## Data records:
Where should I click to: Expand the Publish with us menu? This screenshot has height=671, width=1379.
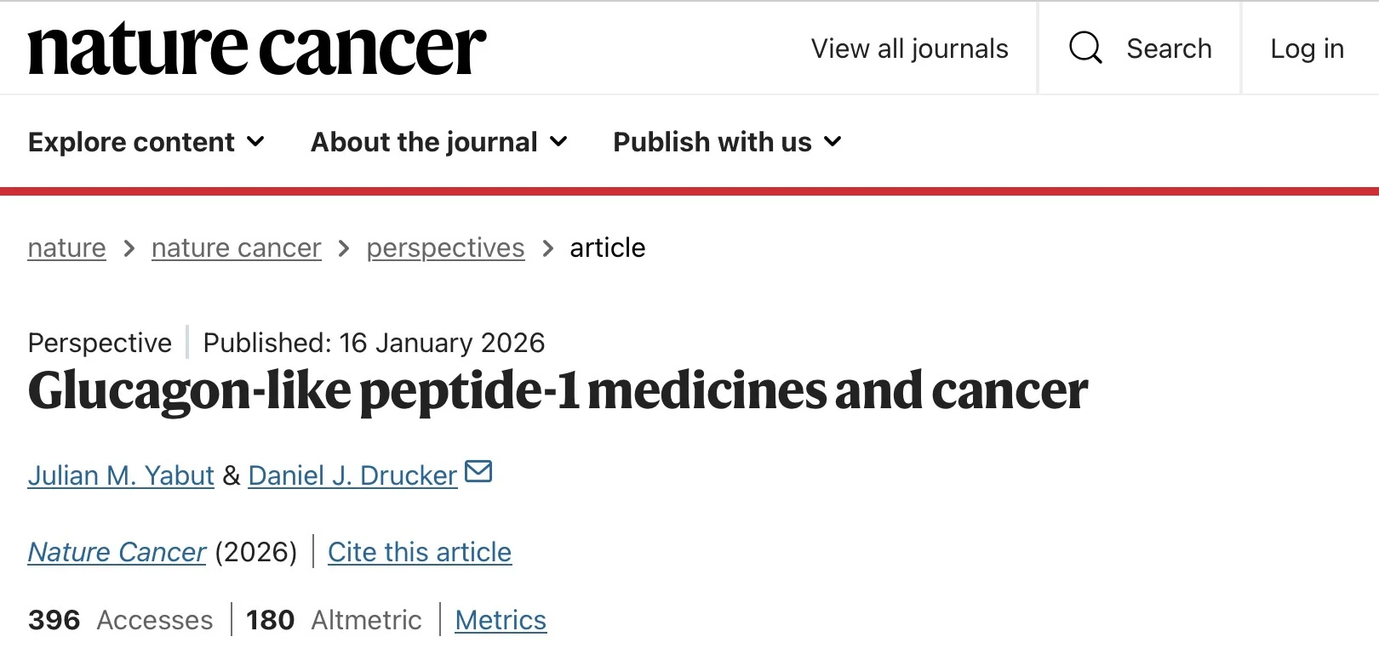727,142
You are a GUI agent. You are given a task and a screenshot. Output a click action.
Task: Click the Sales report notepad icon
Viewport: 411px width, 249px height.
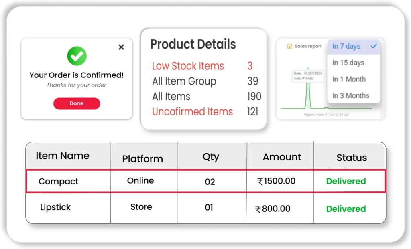pyautogui.click(x=289, y=46)
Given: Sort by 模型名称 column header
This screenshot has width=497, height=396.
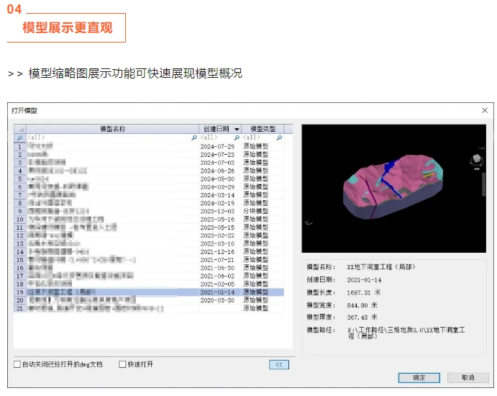Looking at the screenshot, I should point(112,129).
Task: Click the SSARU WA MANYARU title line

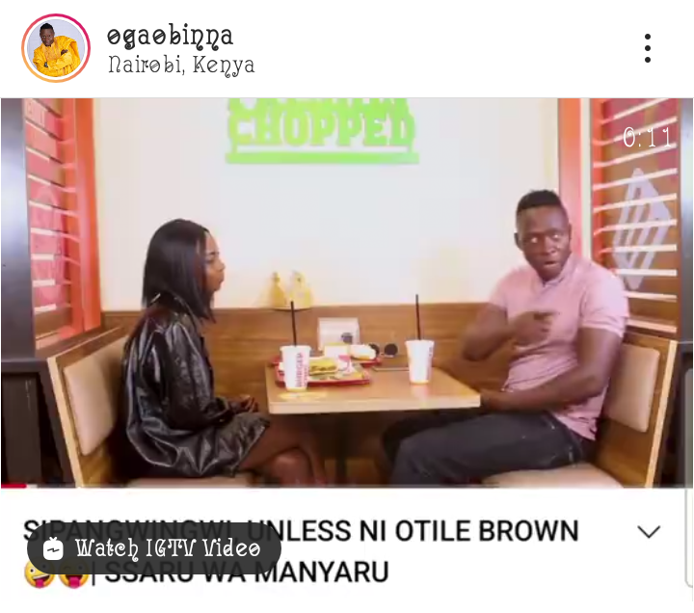Action: coord(247,572)
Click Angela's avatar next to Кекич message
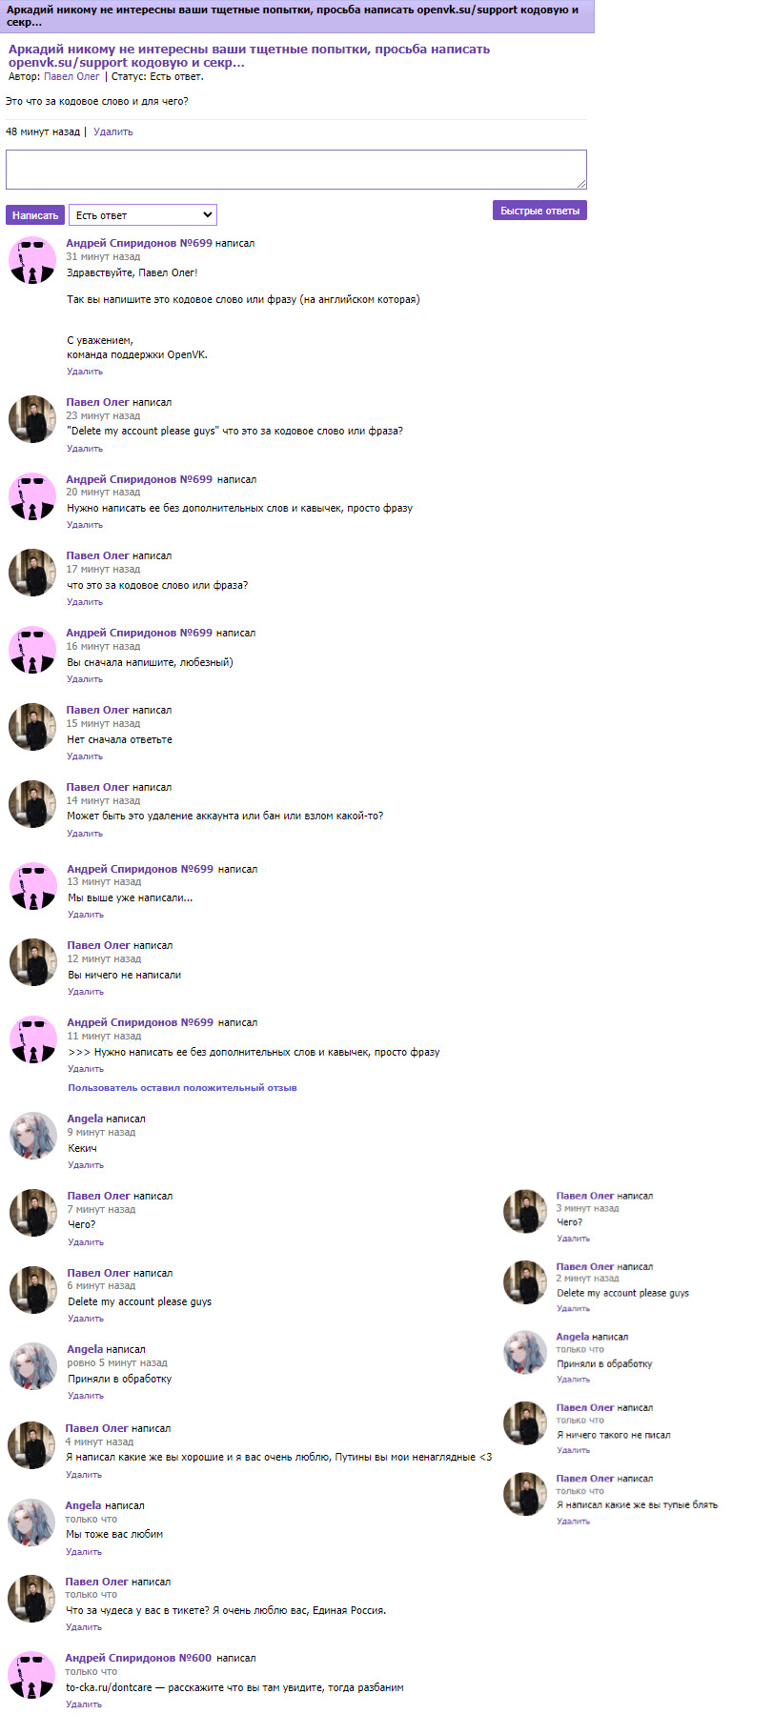 click(x=33, y=1136)
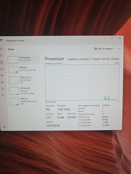This screenshot has height=174, width=131.
Task: Select the Prosessor performance item
Action: pos(23,60)
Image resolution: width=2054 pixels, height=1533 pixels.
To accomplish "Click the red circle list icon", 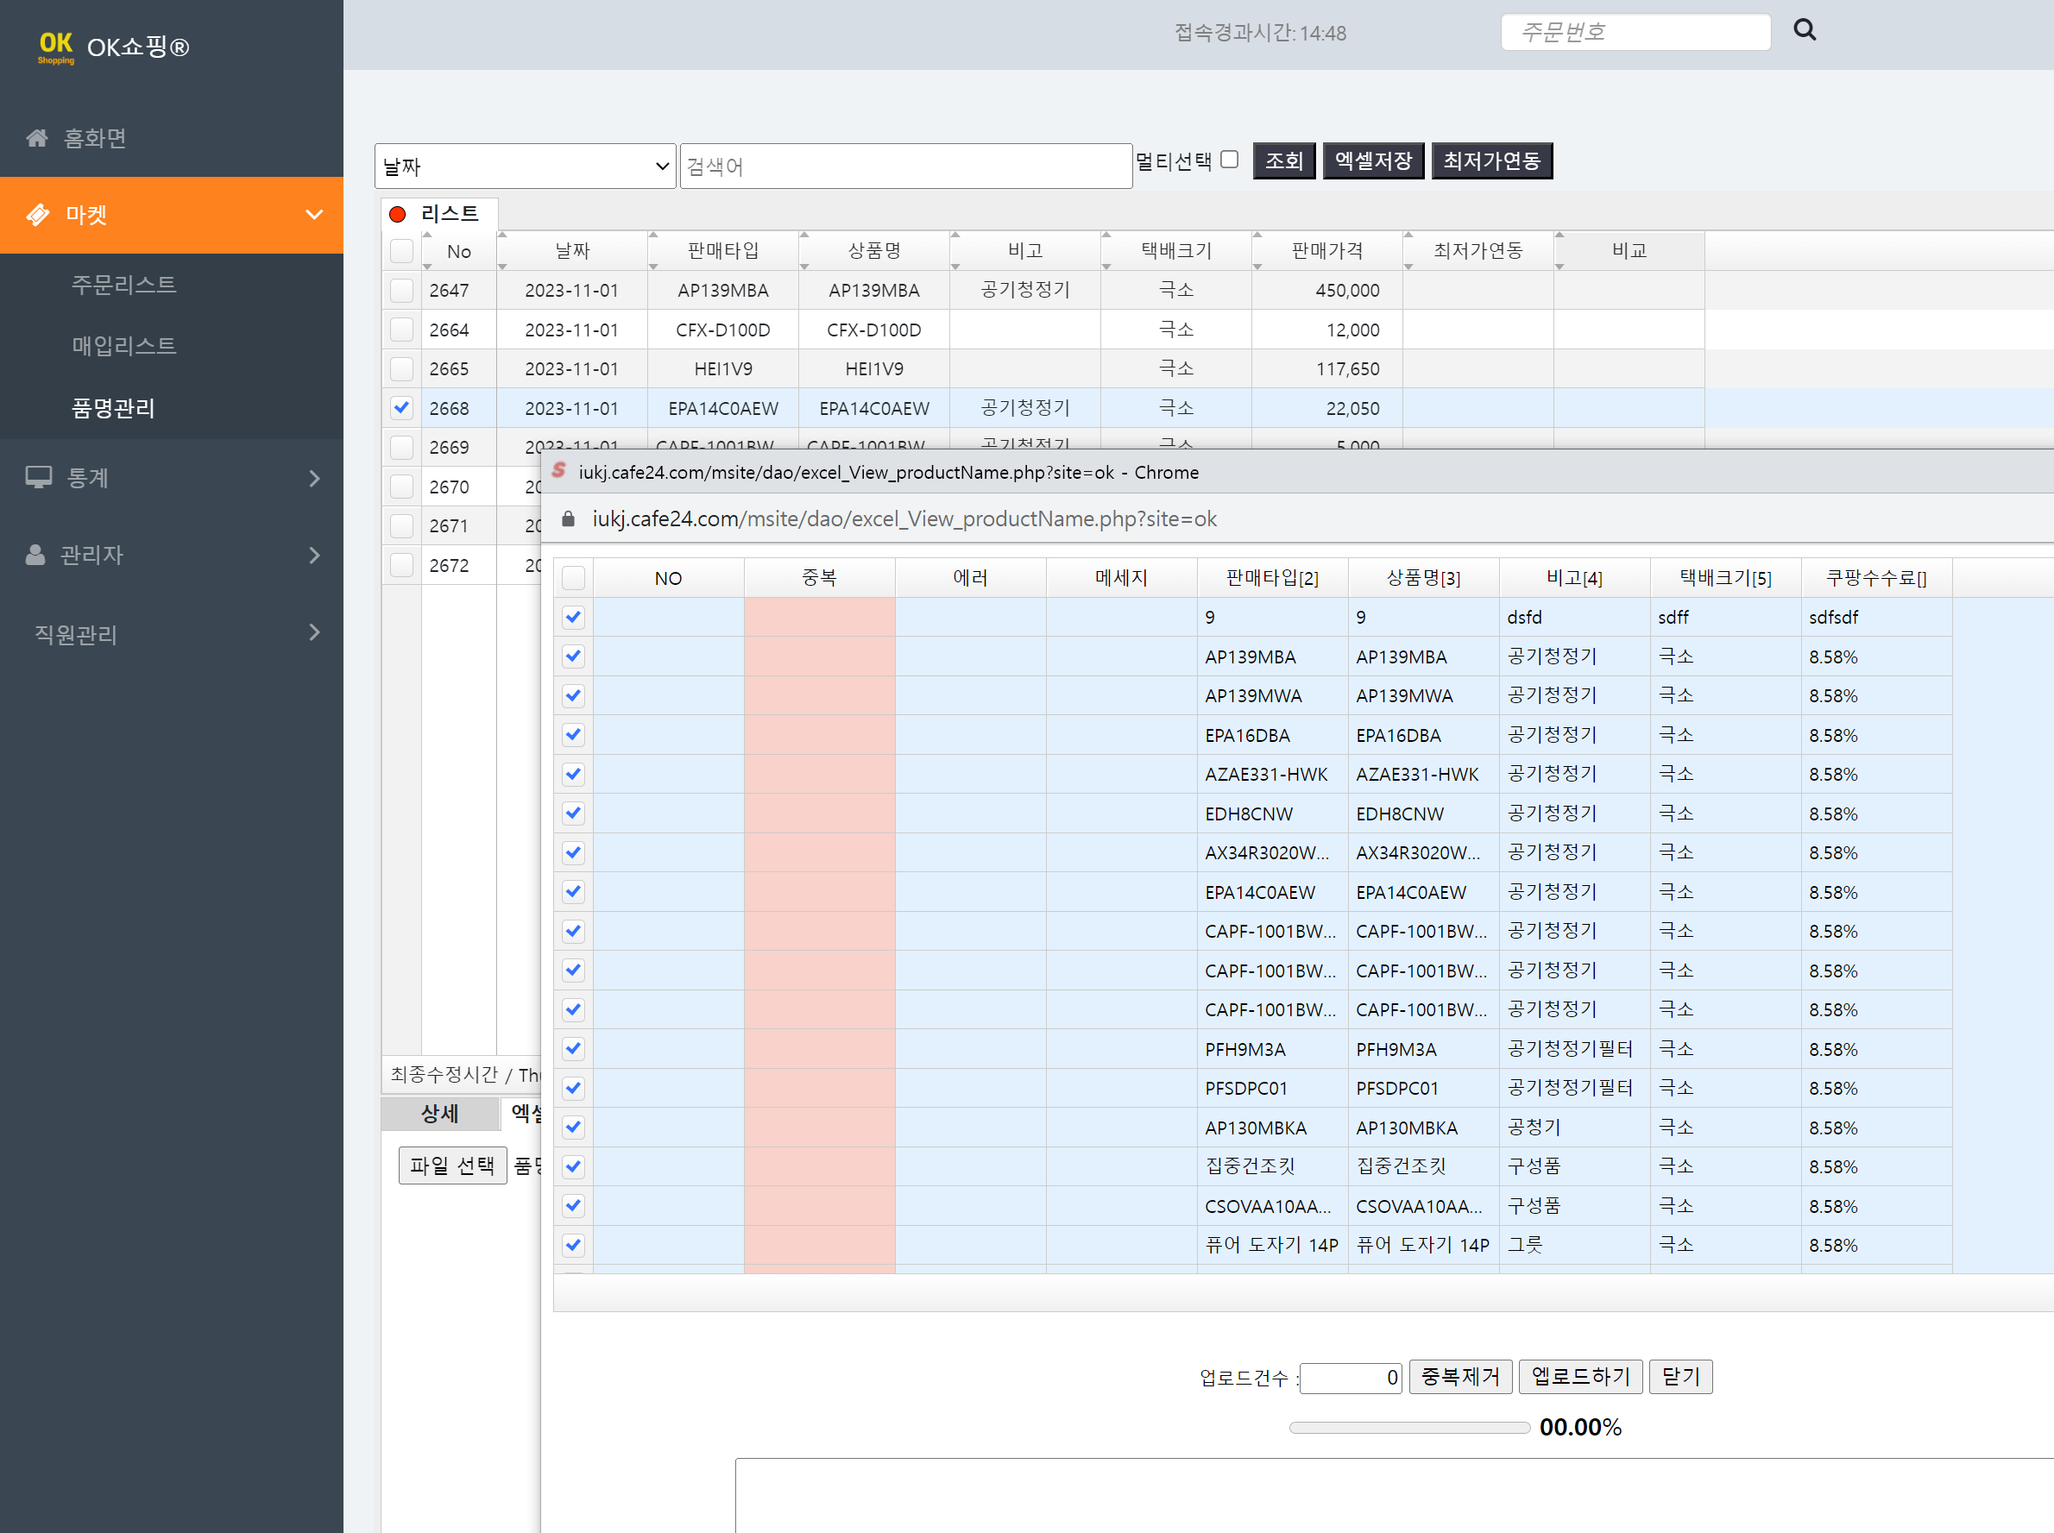I will [x=397, y=214].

## Directions for this task:
Rewrite the records starting at the line containing "Given: Sort by 模型名称 column header" and ending at the line containing "Action: coord(247,572)", changing "column header" to "column heading" and leaving everything else as it is. Omit the pictures from your answer.

## Answer for this exercise:
Given: Sort by 模型名称 column heading
This screenshot has width=497, height=396.
Looking at the screenshot, I should point(112,129).
Task: Click the SSARU WA MANYARU title line

Action: coord(247,572)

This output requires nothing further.